(SOURCE)

Business leaders warn growing skills gap could 'starve' economic growth

A major report from leading business group, the CBI, has warned that more needs to be done to address the growing skills gaps seen in many industries, or economic growth could be threatened.

The annual education and skills survey believes that most jobs in the next few years will be high-skilled in sectors including construction, manufacturing and engineering, yet the majority of businesses fear they will not be able to find the right people to fill the positions.

The report follows the recent Leicester and Leicestershire Enterprise Partnership (LLEP) strategic economic plan that predicts 45,000 new jobs across the region by 2020, including a 76% increase in employment in advanced mechanical engineering. The LLEP plan also identified 60% of firms were already experiencing skills shortages.

The news comes as South Leicestershire College (SLC) unveils its new part-time course guide, offering adult learners – and employers – a range of professional qualifications across a range of industries, including construction. The college also has one of the largest Apprentice Recruitment Services in the East Midlands, for employers and individuals. The Recruitment Team offers free specialist support for those looking for opportunities and to employers who want to understand how apprenticeships can benefit their business.

(INFORMATION GIVEN)
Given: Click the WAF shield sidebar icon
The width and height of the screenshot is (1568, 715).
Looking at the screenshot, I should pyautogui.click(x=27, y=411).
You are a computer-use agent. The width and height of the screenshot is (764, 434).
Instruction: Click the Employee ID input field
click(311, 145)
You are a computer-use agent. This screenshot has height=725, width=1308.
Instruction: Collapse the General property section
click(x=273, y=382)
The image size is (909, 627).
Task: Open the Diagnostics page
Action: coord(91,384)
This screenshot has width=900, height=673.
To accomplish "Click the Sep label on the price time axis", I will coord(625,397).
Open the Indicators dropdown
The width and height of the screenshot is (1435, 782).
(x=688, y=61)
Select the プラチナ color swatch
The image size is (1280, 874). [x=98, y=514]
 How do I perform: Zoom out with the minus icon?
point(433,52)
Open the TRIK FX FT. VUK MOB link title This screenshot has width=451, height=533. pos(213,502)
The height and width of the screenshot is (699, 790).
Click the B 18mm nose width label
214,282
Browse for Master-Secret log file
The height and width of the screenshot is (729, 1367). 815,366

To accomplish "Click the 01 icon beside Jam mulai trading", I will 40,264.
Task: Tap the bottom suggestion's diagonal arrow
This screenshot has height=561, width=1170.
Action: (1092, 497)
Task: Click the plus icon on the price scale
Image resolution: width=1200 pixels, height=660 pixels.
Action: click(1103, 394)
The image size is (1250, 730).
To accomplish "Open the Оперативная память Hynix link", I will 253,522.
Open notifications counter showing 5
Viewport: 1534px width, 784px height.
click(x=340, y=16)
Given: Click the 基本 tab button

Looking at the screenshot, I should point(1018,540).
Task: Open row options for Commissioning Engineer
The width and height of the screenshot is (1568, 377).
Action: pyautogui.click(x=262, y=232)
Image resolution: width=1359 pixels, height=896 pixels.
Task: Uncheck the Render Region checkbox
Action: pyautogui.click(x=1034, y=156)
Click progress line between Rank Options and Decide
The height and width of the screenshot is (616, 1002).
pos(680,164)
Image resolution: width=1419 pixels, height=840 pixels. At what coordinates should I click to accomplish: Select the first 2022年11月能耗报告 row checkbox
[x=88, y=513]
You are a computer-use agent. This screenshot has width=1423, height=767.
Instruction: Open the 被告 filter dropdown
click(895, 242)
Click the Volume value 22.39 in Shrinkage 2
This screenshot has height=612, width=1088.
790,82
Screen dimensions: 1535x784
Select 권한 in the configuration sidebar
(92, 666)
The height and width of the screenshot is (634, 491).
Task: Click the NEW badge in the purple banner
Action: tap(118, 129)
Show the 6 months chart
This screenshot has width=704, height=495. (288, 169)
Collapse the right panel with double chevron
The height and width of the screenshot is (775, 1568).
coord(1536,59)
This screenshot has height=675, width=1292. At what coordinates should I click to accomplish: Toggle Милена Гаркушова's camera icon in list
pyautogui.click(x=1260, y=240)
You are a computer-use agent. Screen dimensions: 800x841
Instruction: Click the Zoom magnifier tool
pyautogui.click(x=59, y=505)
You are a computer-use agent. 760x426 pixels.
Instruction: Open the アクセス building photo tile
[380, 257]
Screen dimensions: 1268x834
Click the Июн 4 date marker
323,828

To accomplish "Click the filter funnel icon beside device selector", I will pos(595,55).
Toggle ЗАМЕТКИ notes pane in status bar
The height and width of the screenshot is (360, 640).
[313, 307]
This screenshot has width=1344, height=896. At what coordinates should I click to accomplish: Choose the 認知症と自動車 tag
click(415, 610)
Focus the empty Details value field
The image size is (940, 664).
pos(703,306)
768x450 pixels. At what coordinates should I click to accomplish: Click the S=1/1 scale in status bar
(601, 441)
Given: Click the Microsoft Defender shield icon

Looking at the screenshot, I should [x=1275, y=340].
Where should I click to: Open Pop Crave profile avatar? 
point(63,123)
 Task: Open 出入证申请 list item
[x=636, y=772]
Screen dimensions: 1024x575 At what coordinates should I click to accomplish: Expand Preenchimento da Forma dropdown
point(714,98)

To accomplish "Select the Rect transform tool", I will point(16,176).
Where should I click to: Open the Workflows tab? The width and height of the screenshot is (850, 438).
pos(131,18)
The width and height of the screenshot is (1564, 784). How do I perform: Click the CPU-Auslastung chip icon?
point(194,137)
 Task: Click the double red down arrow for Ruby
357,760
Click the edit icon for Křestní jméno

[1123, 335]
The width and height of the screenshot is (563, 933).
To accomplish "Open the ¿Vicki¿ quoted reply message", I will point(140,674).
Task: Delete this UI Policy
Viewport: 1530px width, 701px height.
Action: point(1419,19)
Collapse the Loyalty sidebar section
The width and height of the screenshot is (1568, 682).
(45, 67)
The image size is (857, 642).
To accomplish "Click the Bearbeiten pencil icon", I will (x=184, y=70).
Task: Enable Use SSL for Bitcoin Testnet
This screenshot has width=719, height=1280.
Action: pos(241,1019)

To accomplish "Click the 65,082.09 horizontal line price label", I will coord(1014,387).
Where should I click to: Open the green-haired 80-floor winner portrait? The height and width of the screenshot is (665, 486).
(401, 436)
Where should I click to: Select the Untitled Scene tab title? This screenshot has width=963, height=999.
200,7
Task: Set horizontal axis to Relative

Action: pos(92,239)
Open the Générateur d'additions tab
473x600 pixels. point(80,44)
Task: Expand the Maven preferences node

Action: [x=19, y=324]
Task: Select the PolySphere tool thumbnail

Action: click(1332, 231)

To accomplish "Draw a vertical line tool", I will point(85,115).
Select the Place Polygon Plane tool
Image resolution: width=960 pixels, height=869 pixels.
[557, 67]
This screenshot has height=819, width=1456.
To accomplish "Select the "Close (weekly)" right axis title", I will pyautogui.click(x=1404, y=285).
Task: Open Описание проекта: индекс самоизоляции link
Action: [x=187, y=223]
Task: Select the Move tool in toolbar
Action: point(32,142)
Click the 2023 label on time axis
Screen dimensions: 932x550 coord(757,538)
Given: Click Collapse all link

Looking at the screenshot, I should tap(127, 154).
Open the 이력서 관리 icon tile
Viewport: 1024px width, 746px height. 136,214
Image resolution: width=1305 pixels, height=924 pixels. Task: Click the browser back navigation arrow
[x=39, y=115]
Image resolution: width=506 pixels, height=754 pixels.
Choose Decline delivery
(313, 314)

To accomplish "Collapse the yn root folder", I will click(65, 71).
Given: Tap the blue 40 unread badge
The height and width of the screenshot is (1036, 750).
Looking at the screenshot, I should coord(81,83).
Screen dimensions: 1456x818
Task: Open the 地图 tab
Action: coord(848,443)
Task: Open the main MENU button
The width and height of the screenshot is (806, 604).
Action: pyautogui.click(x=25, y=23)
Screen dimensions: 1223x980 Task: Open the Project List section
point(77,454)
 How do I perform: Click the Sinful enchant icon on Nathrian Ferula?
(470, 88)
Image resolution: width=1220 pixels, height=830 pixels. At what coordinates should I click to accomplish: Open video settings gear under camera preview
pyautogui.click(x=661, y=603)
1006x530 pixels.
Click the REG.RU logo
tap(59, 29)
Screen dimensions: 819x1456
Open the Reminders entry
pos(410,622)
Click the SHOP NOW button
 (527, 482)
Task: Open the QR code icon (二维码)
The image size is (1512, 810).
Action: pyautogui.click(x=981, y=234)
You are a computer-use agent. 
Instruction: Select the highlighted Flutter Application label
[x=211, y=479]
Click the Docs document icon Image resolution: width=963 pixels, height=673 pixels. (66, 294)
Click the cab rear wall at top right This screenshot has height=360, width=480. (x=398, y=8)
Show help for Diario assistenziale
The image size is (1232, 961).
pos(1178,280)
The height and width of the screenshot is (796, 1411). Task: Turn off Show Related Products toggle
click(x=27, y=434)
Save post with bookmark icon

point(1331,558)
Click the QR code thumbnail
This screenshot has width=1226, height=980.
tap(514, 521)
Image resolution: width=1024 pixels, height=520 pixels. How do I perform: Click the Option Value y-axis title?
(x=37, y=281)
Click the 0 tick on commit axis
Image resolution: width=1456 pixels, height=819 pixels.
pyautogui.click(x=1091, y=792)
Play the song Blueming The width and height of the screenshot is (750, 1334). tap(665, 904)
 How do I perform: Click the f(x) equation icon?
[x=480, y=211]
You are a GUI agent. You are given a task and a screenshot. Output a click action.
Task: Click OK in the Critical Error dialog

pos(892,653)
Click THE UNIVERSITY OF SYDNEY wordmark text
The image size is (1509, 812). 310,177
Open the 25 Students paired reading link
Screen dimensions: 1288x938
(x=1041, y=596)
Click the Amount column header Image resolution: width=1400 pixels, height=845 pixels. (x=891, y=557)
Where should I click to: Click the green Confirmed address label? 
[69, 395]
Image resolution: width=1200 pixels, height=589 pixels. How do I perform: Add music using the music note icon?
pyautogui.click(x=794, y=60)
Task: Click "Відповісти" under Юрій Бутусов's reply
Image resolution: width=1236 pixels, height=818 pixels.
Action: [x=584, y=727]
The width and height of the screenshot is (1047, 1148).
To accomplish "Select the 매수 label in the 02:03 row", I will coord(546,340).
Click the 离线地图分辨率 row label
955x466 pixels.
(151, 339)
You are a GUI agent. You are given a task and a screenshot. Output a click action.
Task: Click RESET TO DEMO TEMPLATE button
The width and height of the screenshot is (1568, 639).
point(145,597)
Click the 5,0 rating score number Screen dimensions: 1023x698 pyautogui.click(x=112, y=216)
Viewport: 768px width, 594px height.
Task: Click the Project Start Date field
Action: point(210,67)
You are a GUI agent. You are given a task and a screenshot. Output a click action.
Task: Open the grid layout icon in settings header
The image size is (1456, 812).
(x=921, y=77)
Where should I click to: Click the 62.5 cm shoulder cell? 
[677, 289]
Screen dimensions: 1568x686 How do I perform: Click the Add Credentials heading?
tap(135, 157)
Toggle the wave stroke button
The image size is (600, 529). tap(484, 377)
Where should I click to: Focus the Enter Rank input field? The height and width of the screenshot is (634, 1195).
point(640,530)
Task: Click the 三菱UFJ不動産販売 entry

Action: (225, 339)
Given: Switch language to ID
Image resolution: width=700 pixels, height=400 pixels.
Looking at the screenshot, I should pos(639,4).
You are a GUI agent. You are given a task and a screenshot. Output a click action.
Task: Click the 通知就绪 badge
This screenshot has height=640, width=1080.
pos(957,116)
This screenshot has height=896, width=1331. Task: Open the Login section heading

(REQUIRED WORK)
(a) Using the skills gap article, decide whether each statement agrees with it: (i) The LLEP plan predicts 45,000 new jobs across the region by 2020. (ii) The LLEP plan found that 76% of firms were already experiencing skills shortages. (iii) The Recruitment Team at South Leicestershire College charges for its specialist support. Answer yes or no for each and quote the deciding words.
(b) Reproduce word for word everything in the skills gap article from "The news comes" down to "benefit their business.".

(RESULTS)
(a)
(i) Yes: "predicts 45,000 new jobs across the region by 2020"
(ii) No: "60% of firms were already experiencing skills shortages"
(iii) No: "The Recruitment Team offers free specialist support"

(b)
The news comes as South Leicestershire College (SLC) unveils its new part-time course guide, offering adult learners – and employers – a range of professional qualifications across a range of industries, including construction. The college also has one of the largest Apprentice Recruitment Services in the East Midlands, for employers and individuals. The Recruitment Team offers free specialist support for those looking for opportunities and to employers who want to understand how apprenticeships can benefit their business.